# The exercise:
Turn the records, from the first line up to and including the line with "tap(157, 579)", into a Markdown table with the columns Row and Line. Put a row number in the first column and the line itself in the second, and leave out any blank lines.

# Records shown:
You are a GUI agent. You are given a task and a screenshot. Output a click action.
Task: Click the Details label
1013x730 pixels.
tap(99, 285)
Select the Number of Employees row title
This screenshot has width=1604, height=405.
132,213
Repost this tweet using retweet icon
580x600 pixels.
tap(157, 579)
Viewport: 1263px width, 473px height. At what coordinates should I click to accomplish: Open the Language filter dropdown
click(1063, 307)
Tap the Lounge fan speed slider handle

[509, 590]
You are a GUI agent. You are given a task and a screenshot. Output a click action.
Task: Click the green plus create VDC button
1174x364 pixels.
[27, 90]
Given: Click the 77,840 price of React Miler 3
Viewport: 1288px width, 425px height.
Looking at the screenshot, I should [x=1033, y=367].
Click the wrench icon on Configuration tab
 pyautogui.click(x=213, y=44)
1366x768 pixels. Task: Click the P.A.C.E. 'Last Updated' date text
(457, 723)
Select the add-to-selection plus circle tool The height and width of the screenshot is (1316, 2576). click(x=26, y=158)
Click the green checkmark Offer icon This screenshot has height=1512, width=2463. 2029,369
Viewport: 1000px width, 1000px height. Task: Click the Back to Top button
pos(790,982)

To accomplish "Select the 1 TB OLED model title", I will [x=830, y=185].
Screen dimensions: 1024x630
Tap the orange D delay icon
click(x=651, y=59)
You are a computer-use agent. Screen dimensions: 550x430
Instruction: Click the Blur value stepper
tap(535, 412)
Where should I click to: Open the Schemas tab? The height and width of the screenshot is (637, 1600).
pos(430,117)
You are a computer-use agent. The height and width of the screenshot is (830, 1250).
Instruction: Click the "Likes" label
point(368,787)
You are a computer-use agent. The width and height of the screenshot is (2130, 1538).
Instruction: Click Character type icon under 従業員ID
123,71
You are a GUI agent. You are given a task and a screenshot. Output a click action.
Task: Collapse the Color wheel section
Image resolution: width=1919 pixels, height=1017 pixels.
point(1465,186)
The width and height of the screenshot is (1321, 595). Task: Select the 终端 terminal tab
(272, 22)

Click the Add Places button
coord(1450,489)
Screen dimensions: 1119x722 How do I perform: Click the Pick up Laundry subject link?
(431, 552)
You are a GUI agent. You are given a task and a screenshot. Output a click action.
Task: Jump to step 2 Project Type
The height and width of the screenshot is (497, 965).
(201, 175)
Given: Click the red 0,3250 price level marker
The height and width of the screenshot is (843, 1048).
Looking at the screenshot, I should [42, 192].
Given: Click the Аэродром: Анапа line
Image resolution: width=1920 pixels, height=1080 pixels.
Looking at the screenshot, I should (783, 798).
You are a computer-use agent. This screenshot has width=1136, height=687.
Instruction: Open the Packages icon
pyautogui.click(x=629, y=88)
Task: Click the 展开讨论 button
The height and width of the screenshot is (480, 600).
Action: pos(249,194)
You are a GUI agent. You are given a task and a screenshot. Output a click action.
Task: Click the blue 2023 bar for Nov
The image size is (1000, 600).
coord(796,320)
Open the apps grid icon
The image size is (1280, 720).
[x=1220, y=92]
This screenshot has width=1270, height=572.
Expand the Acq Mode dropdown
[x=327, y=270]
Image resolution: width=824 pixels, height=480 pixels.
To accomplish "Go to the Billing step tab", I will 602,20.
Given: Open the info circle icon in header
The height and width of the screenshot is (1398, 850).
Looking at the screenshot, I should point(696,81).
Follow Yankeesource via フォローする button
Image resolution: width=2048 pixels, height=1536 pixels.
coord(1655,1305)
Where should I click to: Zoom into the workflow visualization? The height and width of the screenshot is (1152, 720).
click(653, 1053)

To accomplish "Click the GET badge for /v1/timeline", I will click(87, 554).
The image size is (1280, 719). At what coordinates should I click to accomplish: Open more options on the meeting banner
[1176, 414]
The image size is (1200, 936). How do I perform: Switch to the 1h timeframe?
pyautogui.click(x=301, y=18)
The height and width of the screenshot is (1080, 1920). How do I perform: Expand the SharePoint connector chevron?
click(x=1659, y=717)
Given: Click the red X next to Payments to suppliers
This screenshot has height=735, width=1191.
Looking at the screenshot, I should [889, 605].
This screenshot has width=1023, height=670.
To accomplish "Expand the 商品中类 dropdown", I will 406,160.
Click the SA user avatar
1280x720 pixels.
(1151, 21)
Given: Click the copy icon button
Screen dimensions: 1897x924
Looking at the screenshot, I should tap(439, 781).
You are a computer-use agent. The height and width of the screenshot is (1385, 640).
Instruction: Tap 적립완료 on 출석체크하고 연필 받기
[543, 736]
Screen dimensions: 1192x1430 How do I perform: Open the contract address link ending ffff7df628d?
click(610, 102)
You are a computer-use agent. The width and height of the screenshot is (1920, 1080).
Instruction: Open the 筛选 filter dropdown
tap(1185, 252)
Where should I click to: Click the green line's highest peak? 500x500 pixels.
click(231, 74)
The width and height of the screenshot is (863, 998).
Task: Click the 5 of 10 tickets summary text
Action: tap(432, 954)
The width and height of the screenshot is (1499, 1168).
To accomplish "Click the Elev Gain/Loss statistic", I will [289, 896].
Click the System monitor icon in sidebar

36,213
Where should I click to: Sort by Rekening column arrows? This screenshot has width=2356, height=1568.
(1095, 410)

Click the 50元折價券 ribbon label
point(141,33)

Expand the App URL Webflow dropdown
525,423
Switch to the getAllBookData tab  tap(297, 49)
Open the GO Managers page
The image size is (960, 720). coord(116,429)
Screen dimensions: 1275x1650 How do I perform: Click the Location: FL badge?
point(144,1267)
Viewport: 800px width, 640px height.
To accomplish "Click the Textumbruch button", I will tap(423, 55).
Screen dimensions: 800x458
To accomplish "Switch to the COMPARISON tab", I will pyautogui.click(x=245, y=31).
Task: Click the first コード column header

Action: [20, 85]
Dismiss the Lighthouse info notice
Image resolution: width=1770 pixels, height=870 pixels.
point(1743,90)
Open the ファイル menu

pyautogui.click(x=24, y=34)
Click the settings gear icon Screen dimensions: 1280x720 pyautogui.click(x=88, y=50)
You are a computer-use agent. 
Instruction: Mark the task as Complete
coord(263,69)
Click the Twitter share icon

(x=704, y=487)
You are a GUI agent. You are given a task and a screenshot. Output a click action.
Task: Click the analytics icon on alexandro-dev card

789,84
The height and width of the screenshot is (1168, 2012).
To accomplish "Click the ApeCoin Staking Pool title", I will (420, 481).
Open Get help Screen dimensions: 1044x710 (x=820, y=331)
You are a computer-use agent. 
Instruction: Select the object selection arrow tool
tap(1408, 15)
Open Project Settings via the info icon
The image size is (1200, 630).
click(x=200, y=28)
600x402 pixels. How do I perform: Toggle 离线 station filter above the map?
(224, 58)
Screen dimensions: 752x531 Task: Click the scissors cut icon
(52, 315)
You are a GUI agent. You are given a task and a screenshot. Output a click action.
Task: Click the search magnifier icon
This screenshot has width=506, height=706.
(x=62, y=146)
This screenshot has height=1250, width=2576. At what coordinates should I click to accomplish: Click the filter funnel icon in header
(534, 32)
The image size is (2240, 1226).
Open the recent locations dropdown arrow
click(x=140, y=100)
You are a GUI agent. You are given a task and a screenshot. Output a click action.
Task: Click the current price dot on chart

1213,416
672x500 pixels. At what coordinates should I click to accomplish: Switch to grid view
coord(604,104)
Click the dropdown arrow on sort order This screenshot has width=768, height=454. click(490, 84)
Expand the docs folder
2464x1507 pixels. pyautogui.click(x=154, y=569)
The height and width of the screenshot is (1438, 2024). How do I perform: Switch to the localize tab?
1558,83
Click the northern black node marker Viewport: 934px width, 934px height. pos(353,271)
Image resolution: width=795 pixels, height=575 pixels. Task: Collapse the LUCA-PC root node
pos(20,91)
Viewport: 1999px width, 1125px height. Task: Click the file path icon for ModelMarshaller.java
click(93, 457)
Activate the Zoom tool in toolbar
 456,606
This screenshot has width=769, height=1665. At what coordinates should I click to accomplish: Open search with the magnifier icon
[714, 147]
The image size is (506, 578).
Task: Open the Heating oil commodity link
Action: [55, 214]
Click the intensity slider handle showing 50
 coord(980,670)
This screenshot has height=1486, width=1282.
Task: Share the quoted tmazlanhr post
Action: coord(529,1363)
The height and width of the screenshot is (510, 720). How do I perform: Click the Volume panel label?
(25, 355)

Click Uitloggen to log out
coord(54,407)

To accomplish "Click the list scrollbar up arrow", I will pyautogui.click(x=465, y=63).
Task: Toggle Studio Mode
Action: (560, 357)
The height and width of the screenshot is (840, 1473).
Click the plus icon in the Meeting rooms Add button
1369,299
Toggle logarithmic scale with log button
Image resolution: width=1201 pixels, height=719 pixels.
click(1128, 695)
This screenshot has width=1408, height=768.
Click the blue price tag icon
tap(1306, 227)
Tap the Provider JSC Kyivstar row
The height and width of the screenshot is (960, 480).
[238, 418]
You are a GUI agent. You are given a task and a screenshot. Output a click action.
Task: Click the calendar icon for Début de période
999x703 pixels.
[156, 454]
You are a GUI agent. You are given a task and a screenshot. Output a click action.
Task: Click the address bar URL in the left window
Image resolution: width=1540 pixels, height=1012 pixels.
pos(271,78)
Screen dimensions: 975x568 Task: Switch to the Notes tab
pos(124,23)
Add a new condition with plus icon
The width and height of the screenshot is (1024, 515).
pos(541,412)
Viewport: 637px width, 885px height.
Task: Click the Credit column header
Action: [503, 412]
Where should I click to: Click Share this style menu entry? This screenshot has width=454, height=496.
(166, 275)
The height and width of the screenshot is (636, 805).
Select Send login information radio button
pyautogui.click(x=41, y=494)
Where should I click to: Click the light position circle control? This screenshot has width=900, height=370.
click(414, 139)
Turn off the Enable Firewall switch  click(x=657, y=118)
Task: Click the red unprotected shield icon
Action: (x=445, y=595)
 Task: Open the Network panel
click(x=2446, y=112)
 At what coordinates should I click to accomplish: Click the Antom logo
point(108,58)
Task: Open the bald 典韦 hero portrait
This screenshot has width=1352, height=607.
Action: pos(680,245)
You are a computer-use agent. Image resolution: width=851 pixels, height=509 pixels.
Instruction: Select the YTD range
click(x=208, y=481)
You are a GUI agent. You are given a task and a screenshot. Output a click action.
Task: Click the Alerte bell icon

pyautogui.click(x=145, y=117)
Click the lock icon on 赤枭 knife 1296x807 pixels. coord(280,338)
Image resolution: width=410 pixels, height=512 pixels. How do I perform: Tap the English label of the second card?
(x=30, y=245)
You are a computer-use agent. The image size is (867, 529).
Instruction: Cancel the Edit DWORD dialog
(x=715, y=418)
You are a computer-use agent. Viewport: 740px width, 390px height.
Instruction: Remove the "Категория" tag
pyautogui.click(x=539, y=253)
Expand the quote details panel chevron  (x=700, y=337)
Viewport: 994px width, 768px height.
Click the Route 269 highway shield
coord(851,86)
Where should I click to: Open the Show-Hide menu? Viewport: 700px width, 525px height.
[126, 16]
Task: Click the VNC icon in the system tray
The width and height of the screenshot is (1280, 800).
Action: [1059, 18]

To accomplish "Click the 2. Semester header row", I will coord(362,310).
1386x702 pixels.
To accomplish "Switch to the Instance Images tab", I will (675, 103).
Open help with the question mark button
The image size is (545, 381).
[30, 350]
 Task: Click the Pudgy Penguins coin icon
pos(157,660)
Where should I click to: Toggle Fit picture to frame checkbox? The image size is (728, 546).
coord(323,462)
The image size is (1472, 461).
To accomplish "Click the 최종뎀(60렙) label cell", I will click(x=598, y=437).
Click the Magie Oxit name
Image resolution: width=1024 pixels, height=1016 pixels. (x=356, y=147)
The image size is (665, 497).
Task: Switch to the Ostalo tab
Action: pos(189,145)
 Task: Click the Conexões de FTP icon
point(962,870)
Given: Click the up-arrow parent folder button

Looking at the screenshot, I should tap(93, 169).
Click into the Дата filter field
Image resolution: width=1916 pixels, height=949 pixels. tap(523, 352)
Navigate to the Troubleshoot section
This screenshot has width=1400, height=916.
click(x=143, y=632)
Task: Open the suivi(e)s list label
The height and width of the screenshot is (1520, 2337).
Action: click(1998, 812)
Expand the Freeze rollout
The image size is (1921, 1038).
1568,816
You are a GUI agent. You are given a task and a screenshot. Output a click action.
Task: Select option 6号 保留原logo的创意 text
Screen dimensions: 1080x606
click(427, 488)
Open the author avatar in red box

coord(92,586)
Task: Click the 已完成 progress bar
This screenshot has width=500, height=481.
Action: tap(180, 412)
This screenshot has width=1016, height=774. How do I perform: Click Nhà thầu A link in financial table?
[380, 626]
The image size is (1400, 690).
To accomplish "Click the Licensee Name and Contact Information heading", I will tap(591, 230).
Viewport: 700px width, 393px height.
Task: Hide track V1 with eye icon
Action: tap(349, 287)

# Response to the task:
| Row | Line |
|---|---|
| 1 | You are a GUI agent. You are given a task and a screenshot. Output a click action. |
| 2 | Task: Click the Details label |
| 3 | 1013x730 pixels. |
| 4 | tap(99, 285) |
| 5 | Select the Number of Employees row title |
| 6 | This screenshot has width=1604, height=405. |
| 7 | 132,213 |
| 8 | Repost this tweet using retweet icon |
| 9 | 580x600 pixels. |
| 10 | tap(157, 579) |